Commonwealth v. Meyer

Holt, J.,

delivered the opinion of the court.

In this record are two cases—one against the Commonwealth of Virginia and one against the City of Richmond. In each relevant facts are the same, as is the law applicable thereto. By consent they were heard together, and the issues there made have been decided in one final order.

Leonard Meyer and his three brothers make up a partnership and are meat packers whose place of business is in Richmond. They have been engaged since 1926 in that business, inherited from their father. They employ about twenty-nine workmen and have now invested $177,748.53. Seemingly they are prosperous. Their methods now in use were adopted in 1935 or 1936.

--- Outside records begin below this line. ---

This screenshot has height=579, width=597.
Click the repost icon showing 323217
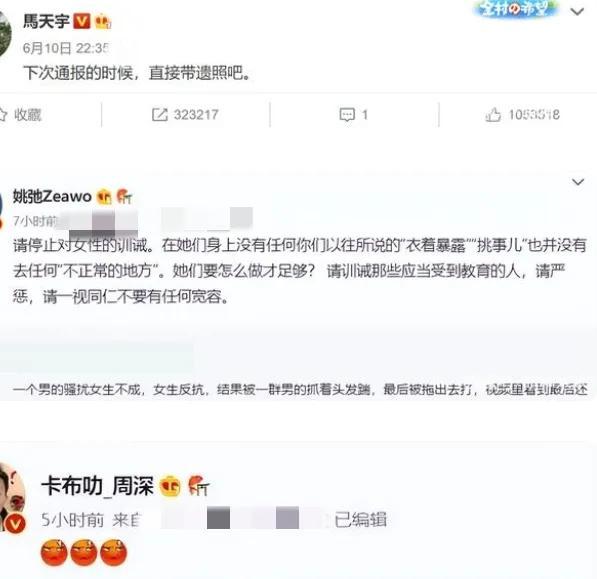point(160,115)
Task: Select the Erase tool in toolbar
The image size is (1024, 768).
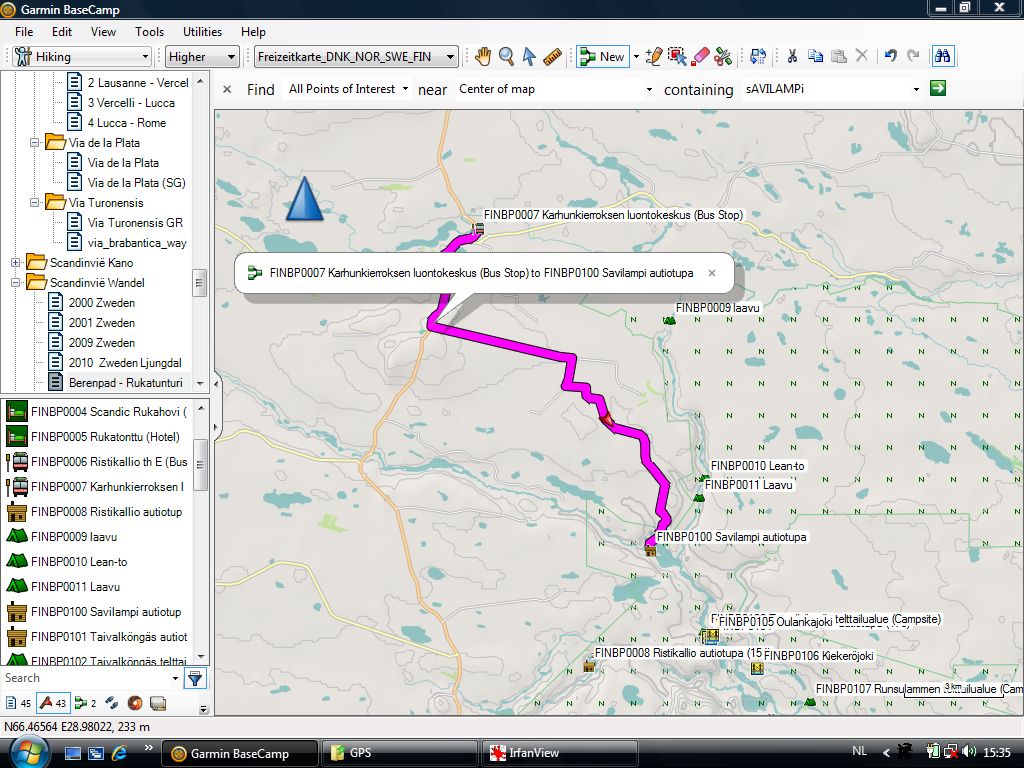Action: 700,57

They purchase hogs and cattle on the hoof—sometimes from brokers at the stockyards and sometimes direct from farmers. These purchases they take to the Union Abattoir, where they are slaughtered, and when their bodies are suffi*468ciently cooled, they haul them in their trucks to their packing house, which is equipped with appliances, suitable for shaping them into final form, some complicated and necessitating skill in their operation.

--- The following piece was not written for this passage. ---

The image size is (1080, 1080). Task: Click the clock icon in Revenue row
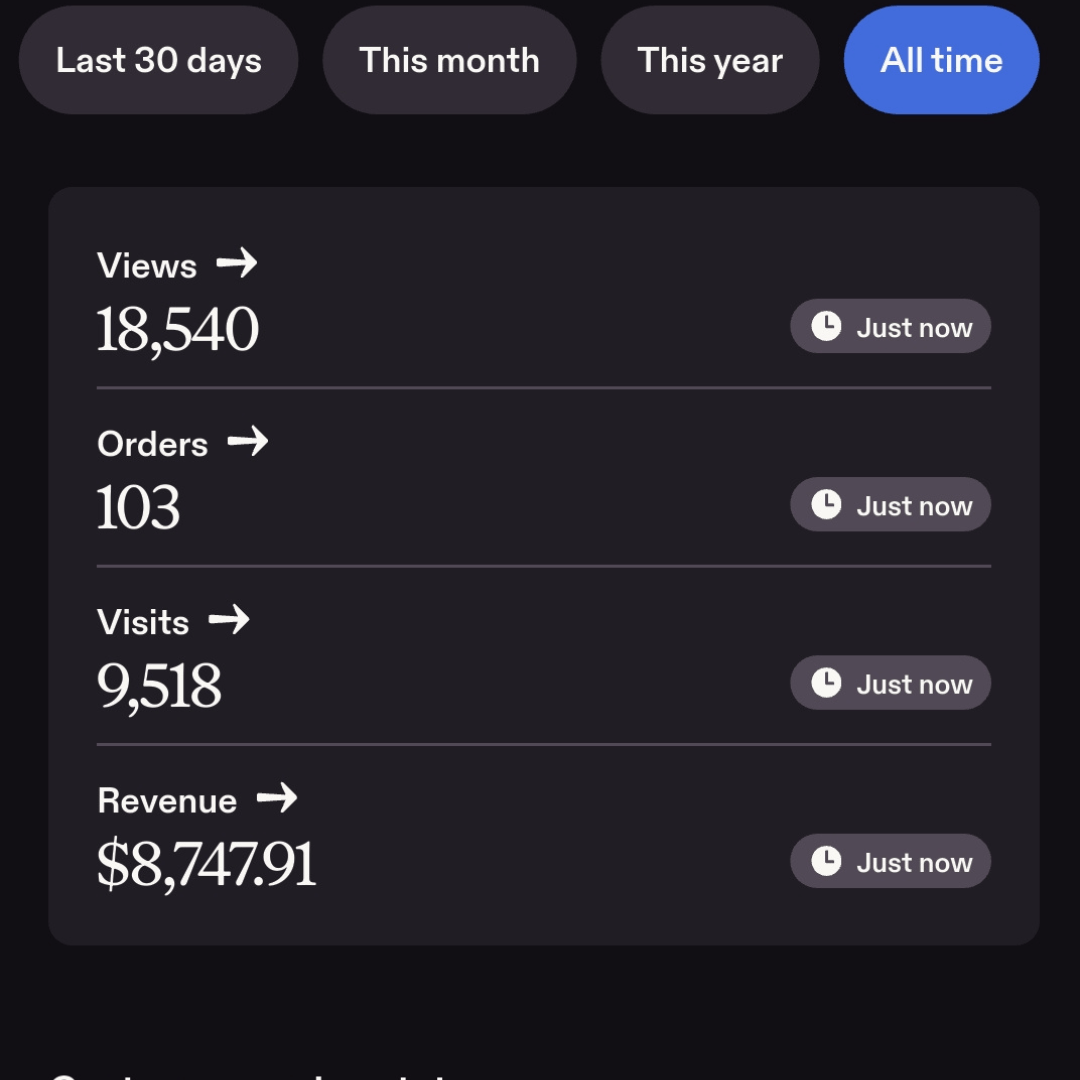[826, 861]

When these carcasses reach the packing house they are hung on hooks attached to trolleys running on overhead rails and are rolled into a refrigerating plant. After two or three days, and when they have been properly cooled, they are rolled out and laid on a cutting table and from the carcasses of hogs’ hams, shoulders and middlings are carved out by experienced men with electric saws. What is left is made into sausages of different sorts, lard, etc., and that which cannot be so converted is sold as fresh meat. Hams and shoulders are then rolled into a curing room, where men, also experienced, with tweezers pick up arteries and push into them fine hollow needles attached to an electric pump. In this manner, and under pressure of 75 or 80 pounds, a brine made up of salt, sugar and prague powder is injected into them. The meat itself swells up and a fine spray comes out of its pores. This process is called “tenderizing” and, it is contended, breaks up the tissues. When it is completed, the meat is wrapped in salt and stacked on slats for the brine to drain off. It is then thoroughly washed, after which it is again put on trolleys and rolled into smoking rooms (three in number). They are fitted with gas burners, steam coils, thermostats, etc. This meat is smoked overnight by throwing hickory saw-dust on gas burners. Live steam is then forced into the smoke chambers, where the temperature is kept at 165 degrees and until the inside temperature of the meat is 142 degrees. These hams and shoulders are then rolled out and allowed to cool, after which they are again put into a refrigerator. When this cooling process is completed, they are taken out and wrapped for shipping with the weight marked on each package. Brine is not injected into the sides or middlings, but when they are cured they are sliced into breakfast bacon and packed in half-pound packages. From ten to twelve days are required to complete the process.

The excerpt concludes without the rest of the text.